The study, "Internet 8: Advertising vs. Subscription - Which Streaming Model Will Win?" reports that the proportion of those who have clicked on a banner ad in the last month dropped from 31 percent in January 2000 to 14 percent in January 2002. Moreover, many respondents to the survey said that banner ads are more annoying than both on-line audio or video ads.
In Ireland, advertisers spent in excess of EUR1.5 million on the Web in the third quarter of 2001, according to the most recent data from the Interactive Advertising Bureau of Ireland (IAB Ireland), accounting for less than one percent of total media spend in this country.
In February of 2002, The Interactive Advertising Bureau in the US said it would release new standards for on-line ads in an attempt to jumpstart the flagging industry. Internet advertising in the United States declined 4.1 percent in the third quarter of 2001, totalling USD1.792 billion from USD1.868 billion in Q2. For the first nine months of 2001 revenue came to USD5.55 billion, compared to USD6.06 billion for the first three quarters of 2000, down 8.4 percent according to IAB figures.

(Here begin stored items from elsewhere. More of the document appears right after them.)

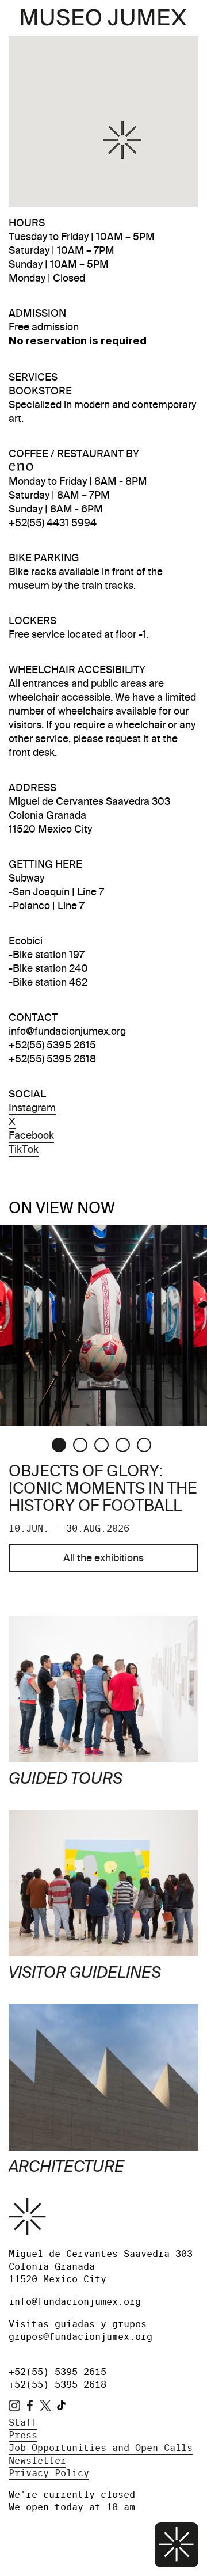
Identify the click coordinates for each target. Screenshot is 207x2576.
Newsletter (37, 2461)
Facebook (31, 1135)
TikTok (24, 1149)
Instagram (32, 1107)
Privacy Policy (49, 2473)
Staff (23, 2423)
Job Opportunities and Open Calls (101, 2448)
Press (23, 2435)
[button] (122, 140)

The Arbitron research found that approximately nine million consumers who have listened to Internet audio said they would be willing to pay a small fee to listen to the one audio channel they listen to most on-line. The study also revealed that four in 10 audio "streamies" -- those who have listened to Internet audio -- would be willing to pay a small fee for commercial-free content, high-quality audio or content they can not find anywhere else.
"This study presents important evidence about the consumer's willingness to pay a subscription fee for streaming content," said Bill Rose, vice president and general manager, Arbitron Webcast Services. "For streaming subscription models to be successful, however, content providers must follow the time-tested model of offering something extra to the consumer: no commercials and great, exclusive content."
The study also shows significant growth in the regular use of on-line audio and video with many respondents citing unique content as the main draw. Overall, approximately 80 million Americans age 12 and older reported having ever accessed streaming audio or video on-line. Interestingly the age composition of those who listen or watch on-line in the past month has become remarkably balanced among all age groups from 12 to 54 years old.
"The streaming media business sector has experienced growing pains in recent months, and it is facing new controversies regarding digital rights fees," said Larry Rosin, president of Edison Media Research. "Despite these issues, consumers continue to use streaming media in record numbers."
Other findings the report highlighted include the number of Americans who have purchased on-line has tripled in three years, increasing from 13 percent in January 1999 to 40 percent in January 2002. Furthermore, more than one in five Americans have made on-line buying a regular habit.
The survey was conducted in January 2002 and consisted of 2,508 telephone interviews with a randomly selected national sample of Arbitron's Fall 2001 radio diary keepers. Since 1998, Arbitron and Edison Media Research have conducted bi-annual studies of the Internet and streaming media.